Sono dunque fondate anche sotto quest'ultimo profilo le doglianze formulate con i primi due motivi dei ricorsi, le quali vanno nel loro complesso accolte.
La sentenza impugnata deve essere cassata con rinvio ad altro giudice che procederà a nuovo esame, attenendosi ai seguenti principi di diritto:
"Nel contratto di agenzia la prestazione dell'agente consiste in atti di contenuto vario e non predeterminato - quali il compito di propaganda, la predisposizione dei contratti, la ricezione e la trasmissione delle proposte al preponente per l'accettazione - atti che tendono tutti alla promozione della conclusione di contratti in una zona determinata per conto del preponente".

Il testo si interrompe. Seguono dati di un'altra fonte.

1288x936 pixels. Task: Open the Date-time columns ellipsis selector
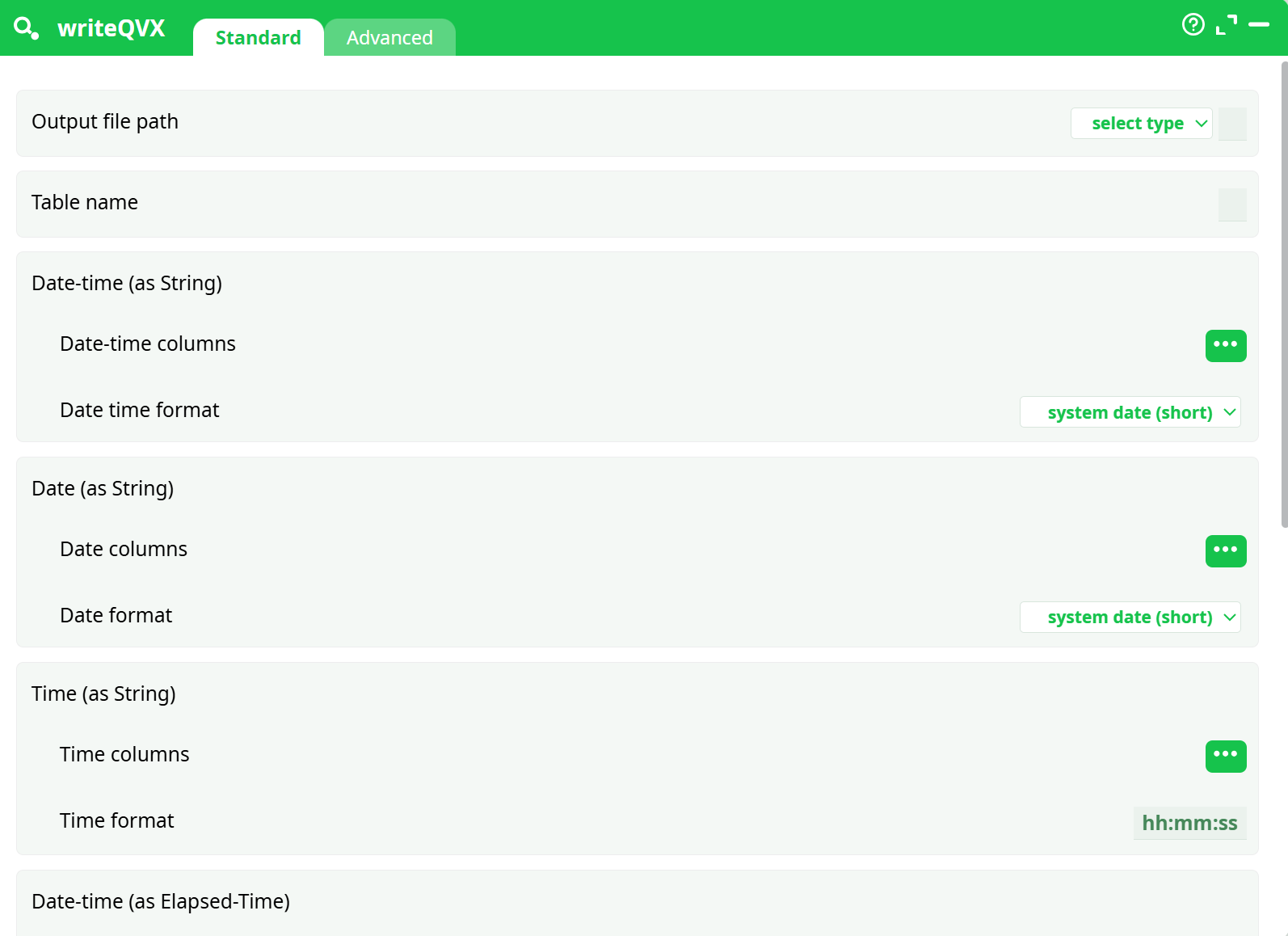[x=1225, y=346]
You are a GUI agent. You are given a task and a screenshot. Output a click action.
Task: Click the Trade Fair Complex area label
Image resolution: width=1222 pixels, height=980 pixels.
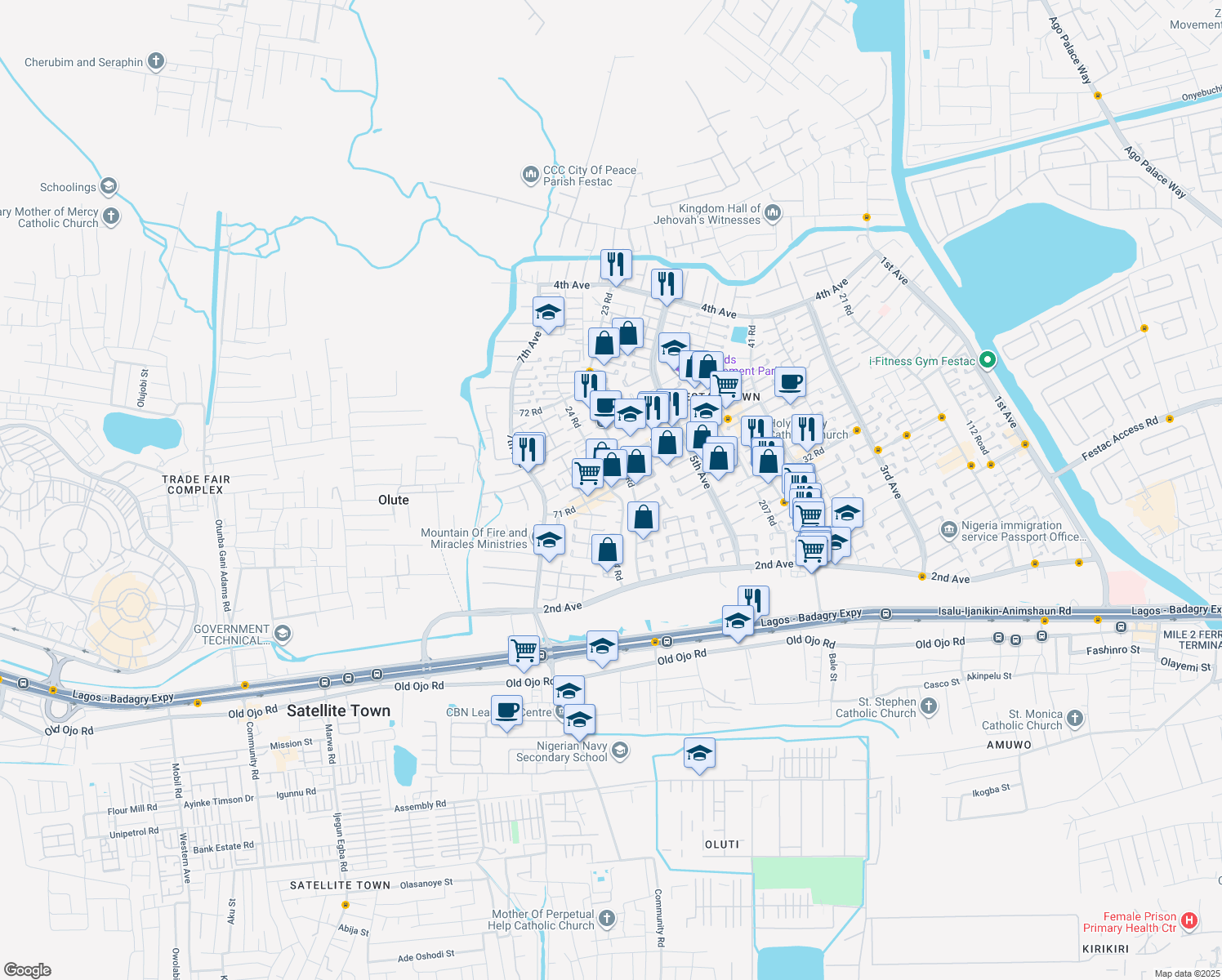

"Nessuna di queste attività costituisce componente indispensabile della prestazione dell'agente. La standardizzazione delle condizioni di vendita può rendere preminente l'azione di propaganda, rispetto a quella di preparazione ed allestimento del contratto". "L'attività tipica dell'agente di commercio non richiede necessariamente "la ricerca del cliente" ed è pur sempre riconducibile alla prestazione dedotta nel contratto di agenzia anche quando il cliente, da cui proviene la proposta di contratto trasmessa dall'agente, non sia stato direttamente ricercato da quest'ultimo ma risulti acquisito su indicazioni del preponente (o in qualsiasi altro modo), purché sussista nesso di causalità tra l'opera di promozione svolta dall'agente nei confronti del cliente e la conclusione dell'affare cui si riferisce la richiesta di provvigione". "Perché possa configurarsi un contratto di agenzia non occorre che l'agente abbia la possibilità di fissare prezzi e sconti e comunque quella di modulare le condizioni del servizio alle peculiari esigenze dei clienti del servizio".
Allo stesso giudice viene rimessa la statuizione sulle spese del presente giudizio di legittimità.